══ Belge

Tamer Heper

29 Mart 2024, Cuma 07:00

Postalar karışıyor

Bir sitede oturuyorum. Sitedeki 12 bloğun 24 tane kapısı var, hepsinin kapı numarası 1. Gelen de şaşırıyor, gelen postalar da birbirine karışıyor. Bu numaralandırma doğru mu? Düzeltme imkanı var mı? 

Doğrusu bu konu pek çok kişiyi ilgilendiriyor ve evet bir problem yaratıyor. Yaşam alanımda da görüyorum ki böyle bir numaralandırma var ve herkesin postası birbirine karışmış durumda. Peki neden böyle? Nedeninin yanıtı adres ve numaralandırmaya ilişkin yönetmelikte. Bu yönetmeliğin soru ile ilgili bazı maddeleri şöyle:

Bir sokak üzerinde, bağımsız binalar halinde bulunan dükkan, mağaza, yazıhane ve benzeri işyerlerine sırası ile bağımsız numaralar verilir. Ancak ev, apartman, otel ve işhanı gibi binaların sokak üzerine açılan dükkan, mağaza, yazıhane ve benzeri işyerlerine, bu işyerlerinin ait oldukları bina ile bir iç irtibatı olup olmadığına bakılmaksızın, esas binaya verilen bina numarasına A, B, C, D gibi alfabenin ilk harfinden başlamak üzere, oluşturulan harfli numaralar verilir. Harfli numaralarda küçük harfler ile Ç, Ğ, İ, Ö, Ş, Ü harfleri kullanılmaz. Kapı numaraları 1A, 1B,...., 1 Z, 1 AA, 1AB, 1AC, ...., 1 ZZ şeklinde birbirini takip eder.

İşyerleri ve sanayi sitelerindeki işyeri, dükkan, mağaza ve benzeri her bir binaya sokak esasına göre numara verilir.

Sitenin meydan, bulvar, cadde veya sokaklardan birine açılan birden fazla giriş kapısının bulunması durumunda giriş kapılarına, giriş kapısının bulunduğu bulvar, cadde veya sokak üzerindeki son bina veya arsaya verilmiş olan numarayı takip eden numara verilir. Site içinde yer alan binalara, sitenin giriş kapılarından en işlek ve geniş olan yere açılan kapısının numarasını takiben, soldan başlanarak ardışık olarak harfli birleşik numaralar verilir.

════

## Yapılacak İşlemler:
1. Aşağıdaki (a), (b) ve (c) ifadelerinin belgeyle örtüşüp örtüşmediğini belirtiniz: (a) Soruyu soran kişinin oturduğu sitede 12 blok bulunmaktadır. (b) Harfli numaralarda küçük harfler kullanılabilir. (c) Site içindeki binalara harfli birleşik numaralar sağdan başlanarak verilir. Her biri için evet veya hayır deyip belgedeki belirleyici ifadeyi aynen alıntılayınız.
2. Belgenin "İşyerleri ve sanayi" sözcüklerini içeren yerinden başlayan bölümünü hiçbir değişiklik yapmadan yineleyiniz; "birleşik numaralar verilir." sözcüklerinden sonra durunuz.
Kayıtlar bu çalışmada kullanılmayacaktır.

══ Veriler

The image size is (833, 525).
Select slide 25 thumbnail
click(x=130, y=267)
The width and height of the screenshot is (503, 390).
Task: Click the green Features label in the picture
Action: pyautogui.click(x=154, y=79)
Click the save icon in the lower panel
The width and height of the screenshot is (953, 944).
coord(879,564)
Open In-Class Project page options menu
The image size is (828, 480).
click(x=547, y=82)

════

## Yanıt Listesi:
1.
(a) Evet: "Sitedeki 12 bloğun 24 tane kapısı var"
(b) Hayır: "Harfli numaralarda küçük harfler ile Ç, Ğ, İ, Ö, Ş, Ü harfleri kullanılmaz."
(c) Hayır: "soldan başlanarak ardışık olarak harfli birleşik numaralar verilir."

2.
İşyerleri ve sanayi sitelerindeki işyeri, dükkan, mağaza ve benzeri her bir binaya sokak esasına göre numara verilir.

Sitenin meydan, bulvar, cadde veya sokaklardan birine açılan birden fazla giriş kapısının bulunması durumunda giriş kapılarına, giriş kapısının bulunduğu bulvar, cadde veya sokak üzerindeki son bina veya arsaya verilmiş olan numarayı takip eden numara verilir. Site içinde yer alan binalara, sitenin giriş kapılarından en işlek ve geniş olan yere açılan kapısının numarasını takiben, soldan başlanarak ardışık olarak harfli birleşik numaralar verilir.